■ **THE INPUT**
>>>>
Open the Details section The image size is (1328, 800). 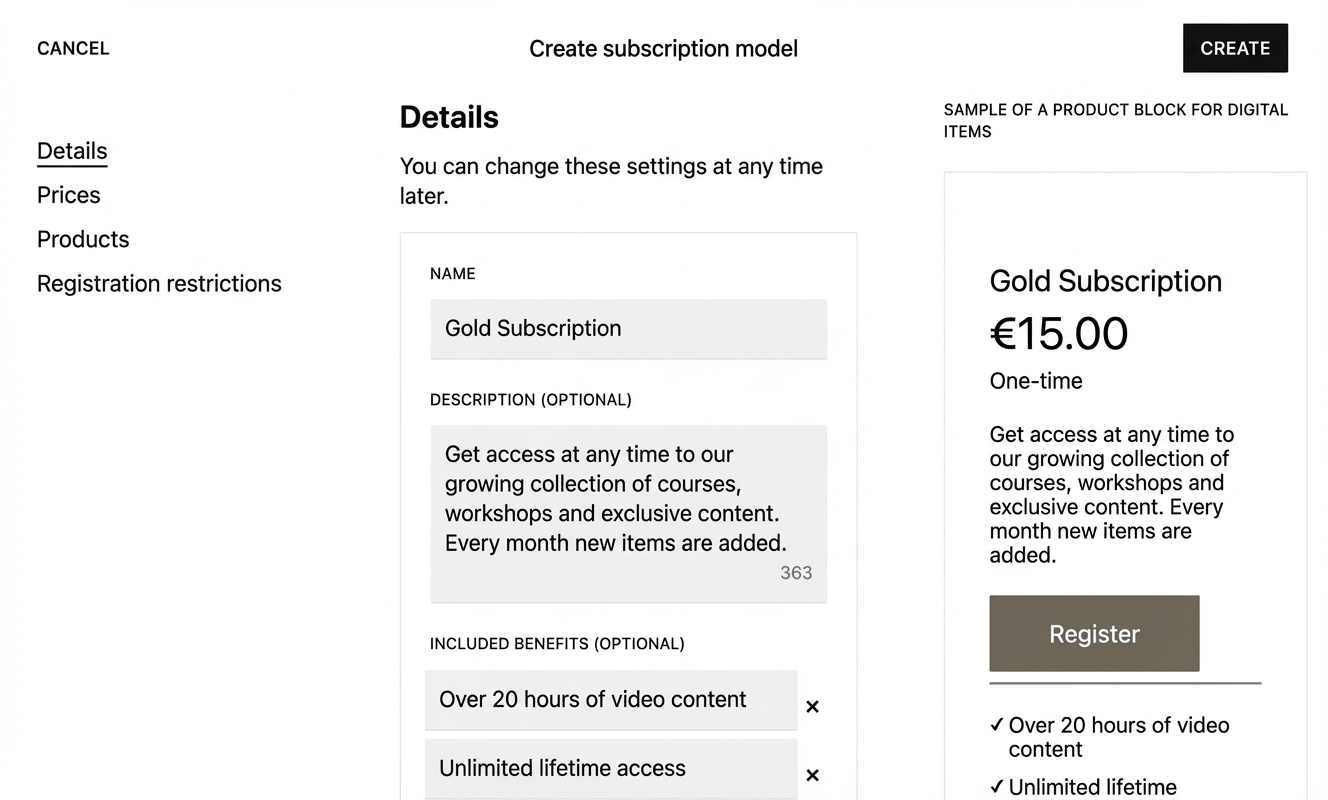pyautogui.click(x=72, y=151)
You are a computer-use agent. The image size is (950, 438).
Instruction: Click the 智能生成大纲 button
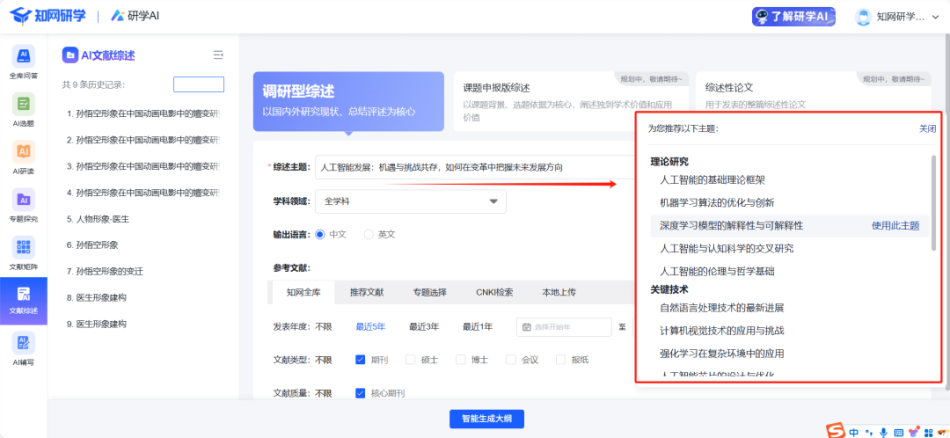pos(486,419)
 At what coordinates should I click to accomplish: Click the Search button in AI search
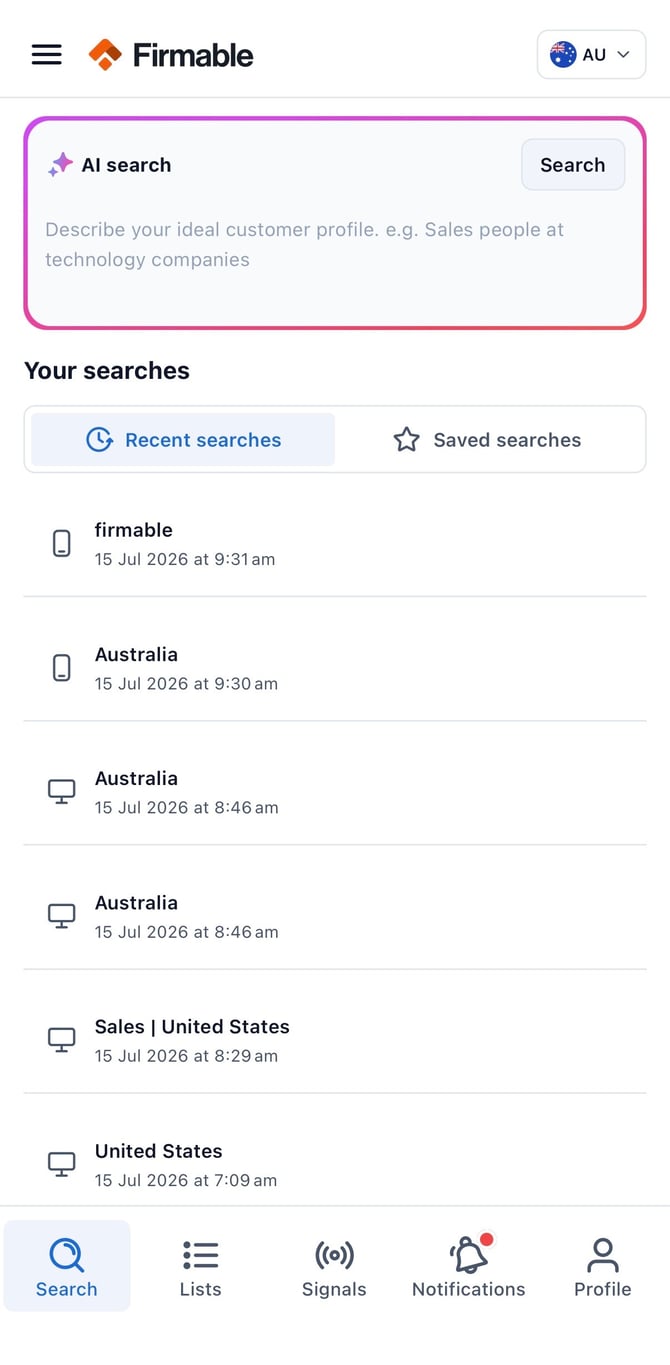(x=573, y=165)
<<<<
■ **TO DO**
Extract only the lines from the one that contains "You are a computer-use" through the end of the records, inclusive, and omit every picture.

■ **RESPONSE TO THIS TASK**
You are a computer-use agent. The image size is (950, 438).
Instruction: Click the 智能生成大纲 button
pos(486,419)
 At what coordinates should I click to accomplish: Click the Search button in AI search
(x=573, y=165)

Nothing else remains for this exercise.